● **Required task A**
In the passage on ancient fossils, in what year did John Ney re-discover the spring?
● **Required task B**
Proceed with the passage on ancient fossils, picking up after its final sentence.

● **Passage shown**

---------------

If you find a structure that looks like ancient life, can you be really sure that it is ancient life? Well, if you stumble upon a mammoth skull or a rabbit skeleton with all the correct anatomical features, then that is pretty compelling evidence. But it’s harder to identify older life—much older life—that existed long before anything close to mammoths or rabbits.
Three or four billion years ago, the early inhabitants of our planet were tiny, primitive microorganisms. Their fossilized remains are rather unremarkable—simple elongated blobs imprinted in the rocks—but they provide extremely rare and precious information about early Earth.
But not every blob turns out to be a former living creature. As such, each one of these microstructures poses an important dilemma: Is it a genuine, biogenic fossil? Or a deceptively “good-looking rock”?
The magical waters of Ney Spring
To investigate these questions, Professor Juan Manuel Garcia-Ruiz from the University of Granada set out to explore an unusual spring in northern California. Today known as Aqua de Ney, the site was frequented by native people who believed it had unique healing powers. John Ney re-discovered the spring in 1887 and built a nearby health resort to profit from its “magical” waters. Although the resort is gone, we now know the chemistry behind the magic: Aqua de Ney has the highest reported silica concentration (>4000 pm) and pH value (~11.9) in a natural spring.

---------------

● **Extracted data entries**
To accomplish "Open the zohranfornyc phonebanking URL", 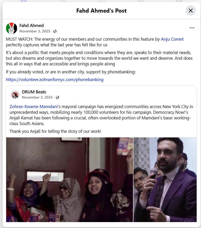I will (x=54, y=80).
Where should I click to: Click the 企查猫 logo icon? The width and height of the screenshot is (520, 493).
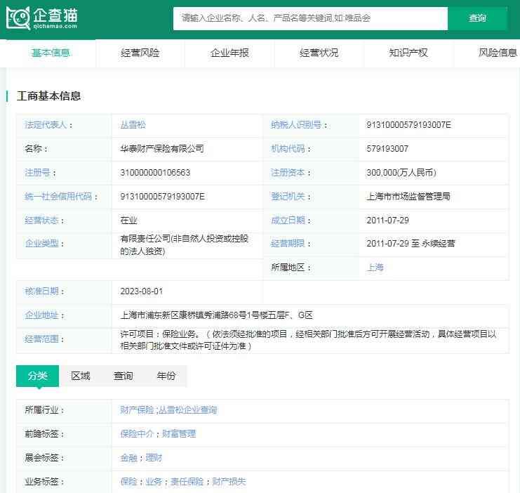pos(18,18)
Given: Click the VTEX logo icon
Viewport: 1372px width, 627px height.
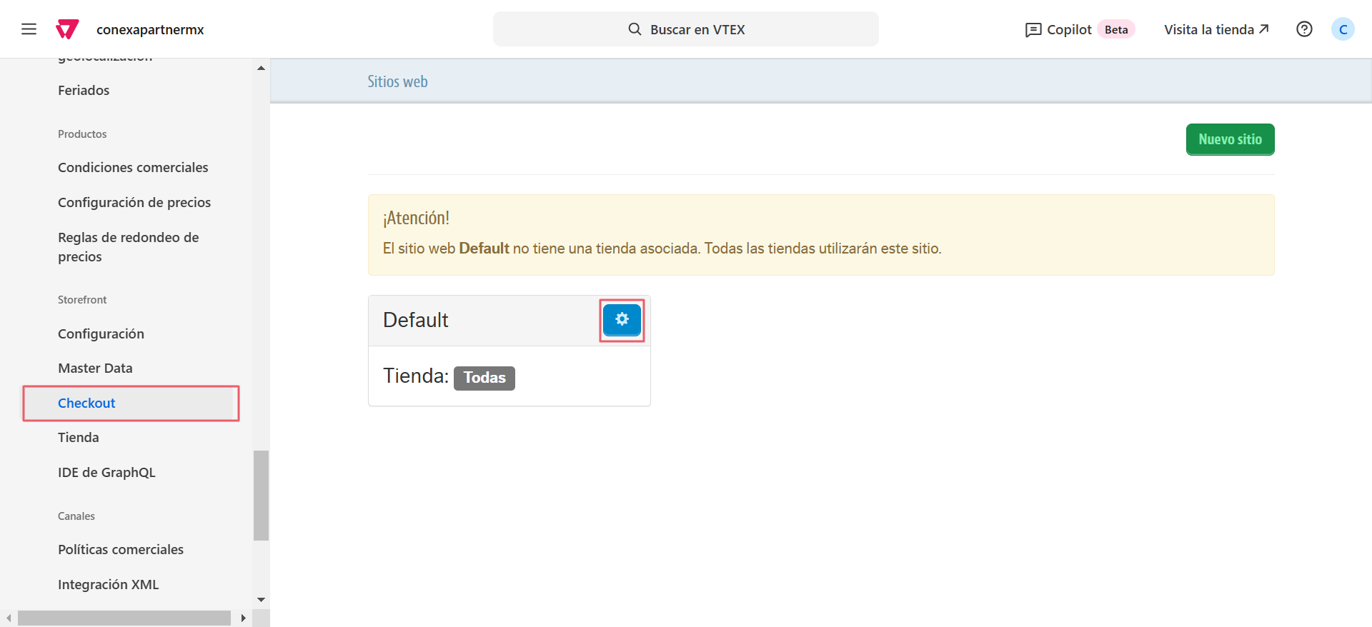Looking at the screenshot, I should click(67, 29).
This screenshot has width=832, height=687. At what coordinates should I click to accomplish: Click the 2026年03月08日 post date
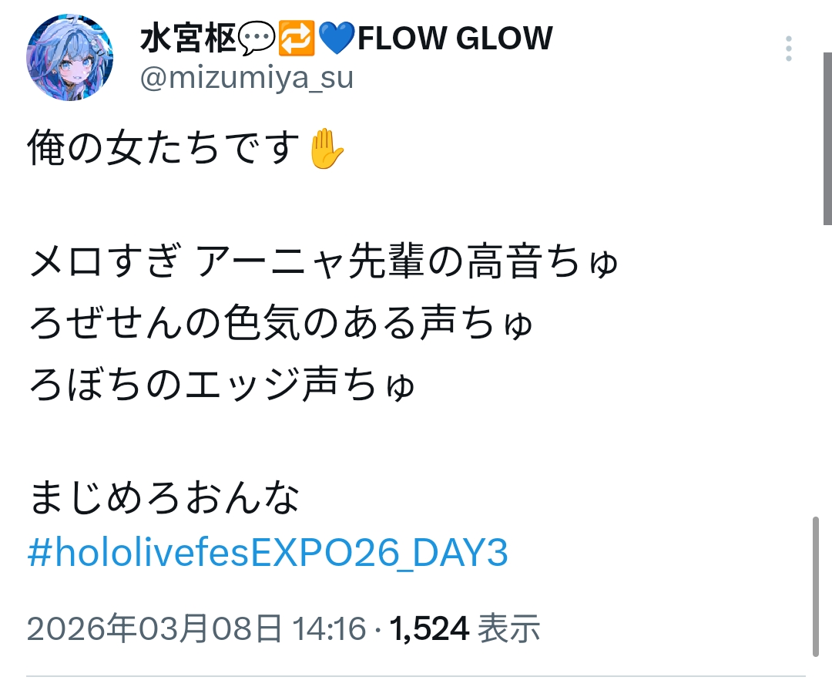click(x=154, y=628)
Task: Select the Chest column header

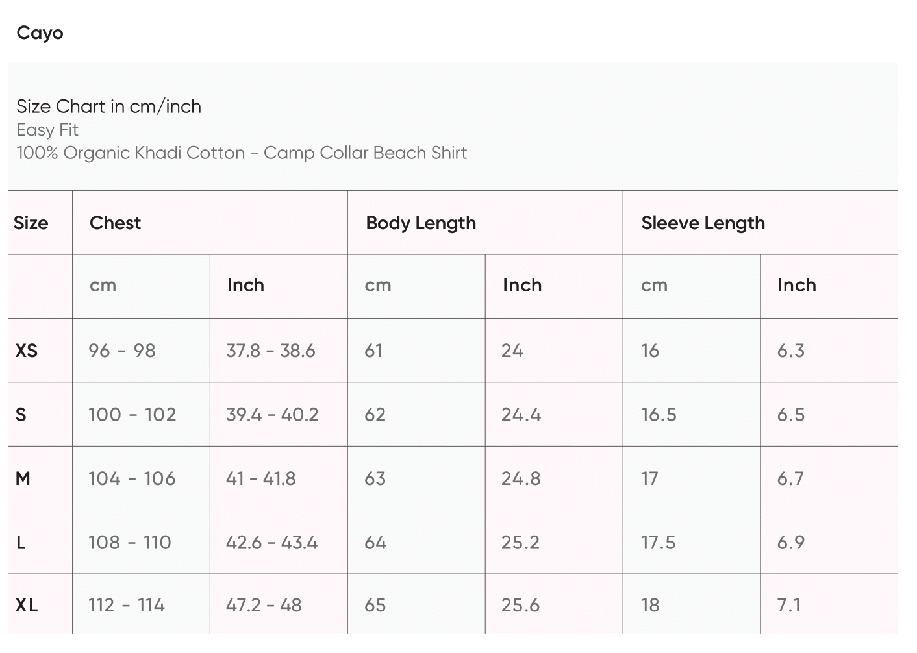Action: (x=115, y=223)
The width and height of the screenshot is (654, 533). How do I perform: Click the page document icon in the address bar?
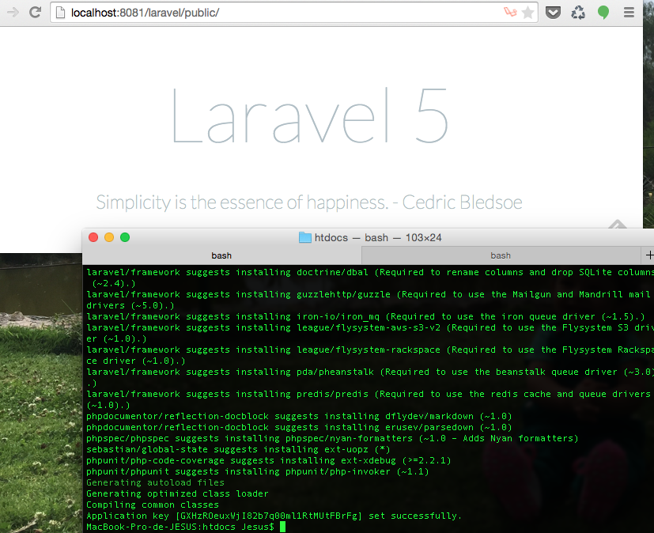(59, 13)

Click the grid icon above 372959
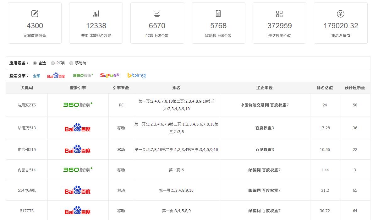click(279, 14)
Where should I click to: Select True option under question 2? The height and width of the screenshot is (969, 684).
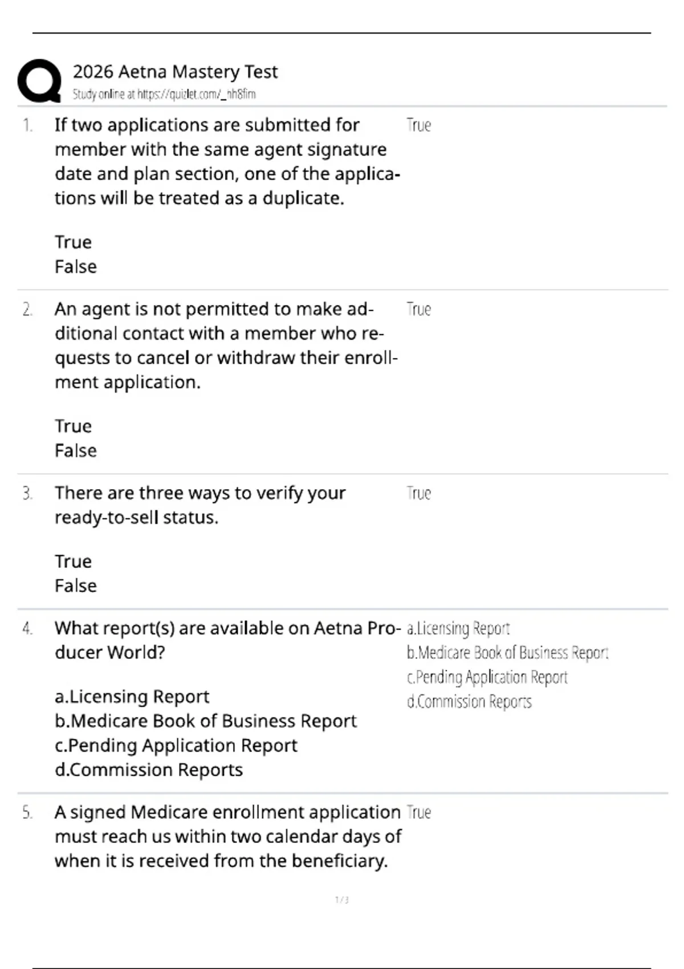point(73,426)
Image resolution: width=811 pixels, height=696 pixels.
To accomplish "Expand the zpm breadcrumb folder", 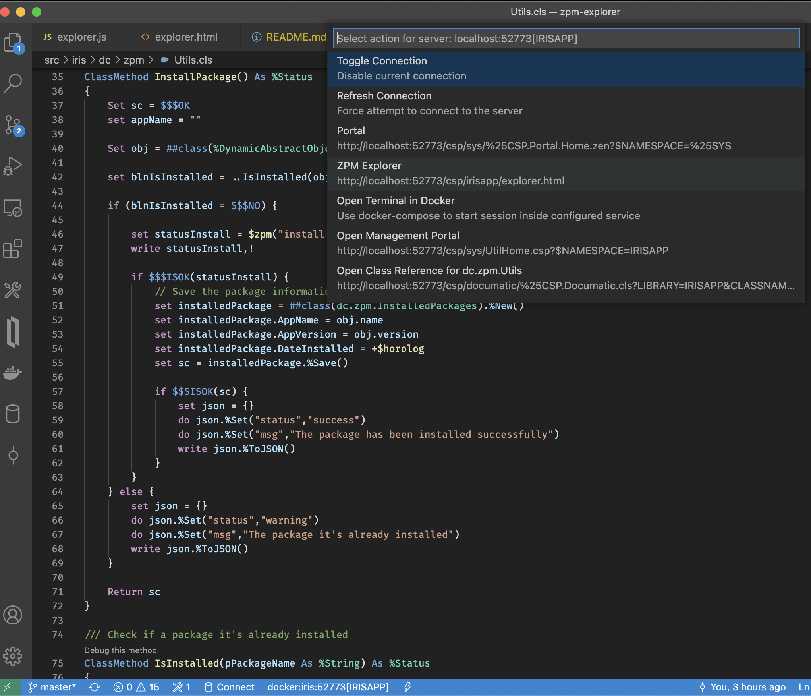I will tap(133, 60).
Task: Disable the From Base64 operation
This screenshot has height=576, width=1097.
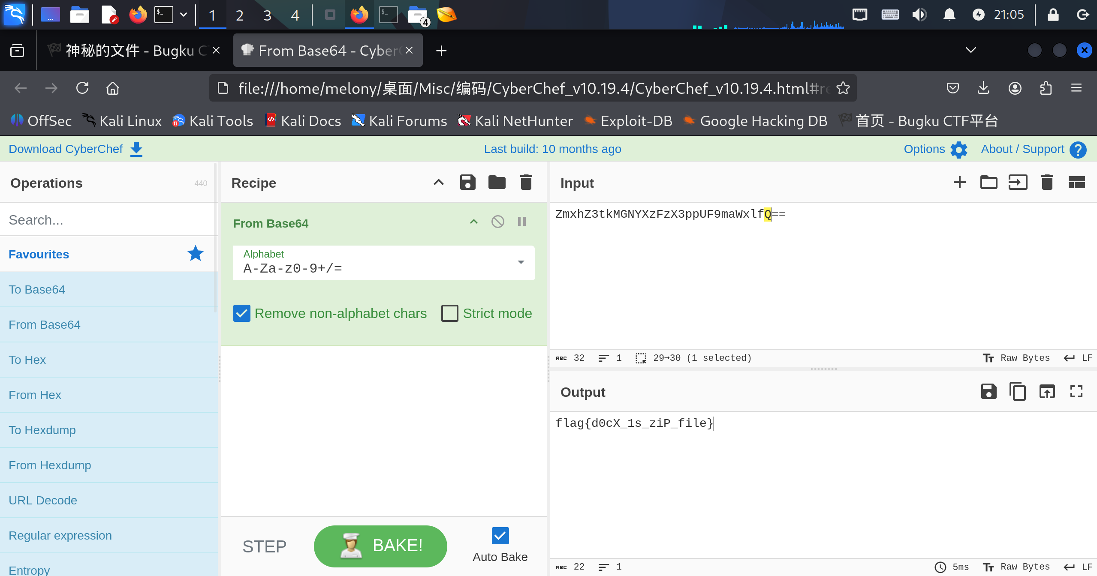Action: point(497,222)
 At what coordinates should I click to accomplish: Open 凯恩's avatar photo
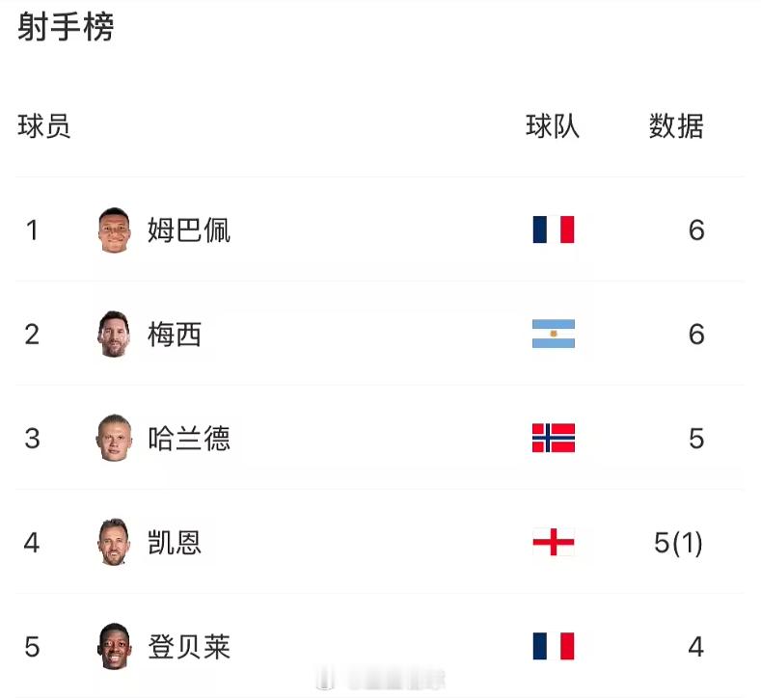114,542
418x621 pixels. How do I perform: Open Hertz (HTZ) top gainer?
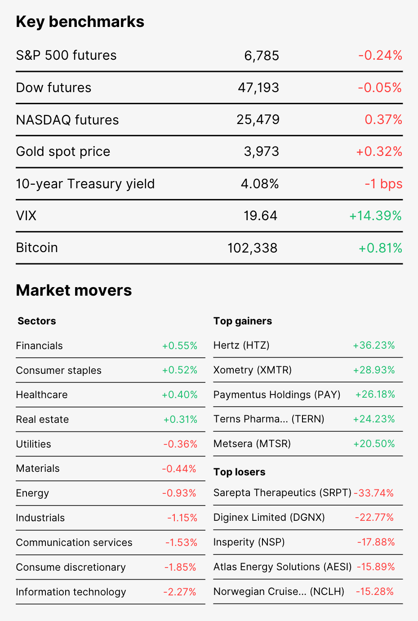pos(308,346)
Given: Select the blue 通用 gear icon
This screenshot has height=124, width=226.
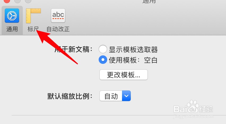Looking at the screenshot, I should pos(12,16).
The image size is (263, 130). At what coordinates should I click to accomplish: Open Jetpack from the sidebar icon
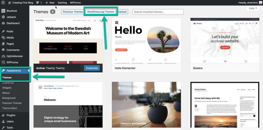pos(3,17)
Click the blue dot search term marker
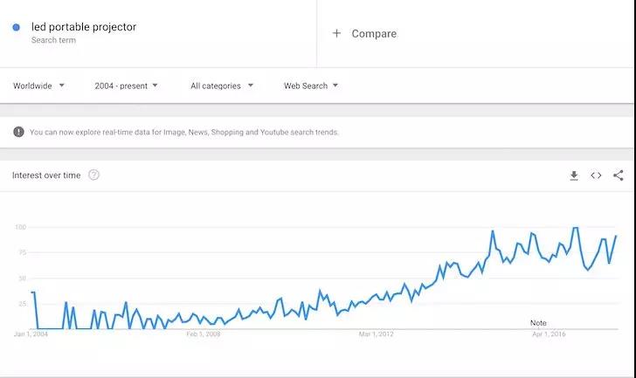The image size is (636, 378). click(17, 27)
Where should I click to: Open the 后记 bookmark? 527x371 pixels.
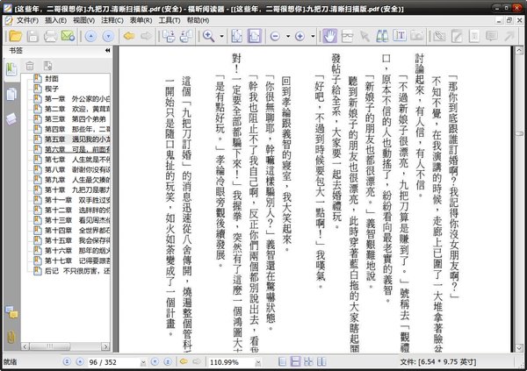point(52,272)
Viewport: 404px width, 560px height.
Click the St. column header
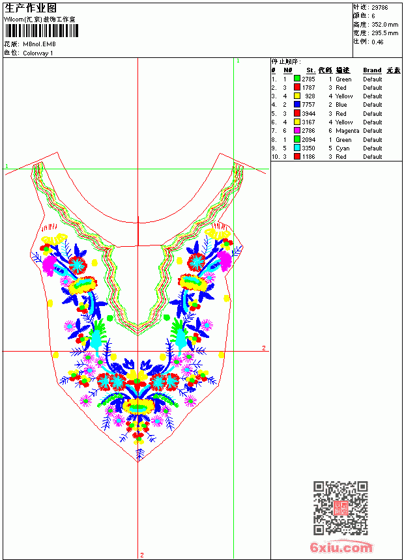311,70
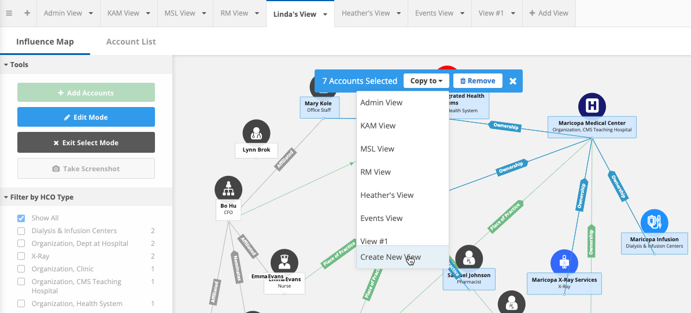Open the Copy to dropdown
Screen dimensions: 691x313
(426, 81)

---------------

● **Written response A**
1887

● **Written response B**
Garcia-Ruiz was accompanied to the Ney Spring by Neil Jacobs of the Mount Shasta Trail Association. At first glance, the site seemed ordinary and unassuming, perhaps ominously suggesting that looks can be deceiving. In fact, one could easily ignore the spring except for the pungent scent of its sulfuric chemicals. Garcia-Ruiz carefully collected water samples and mailed them back to his lab in Granada, and to Professor Oliver Steinbock’s lab at the Florida State University (where I was also anxiously waiting). Then the fun began!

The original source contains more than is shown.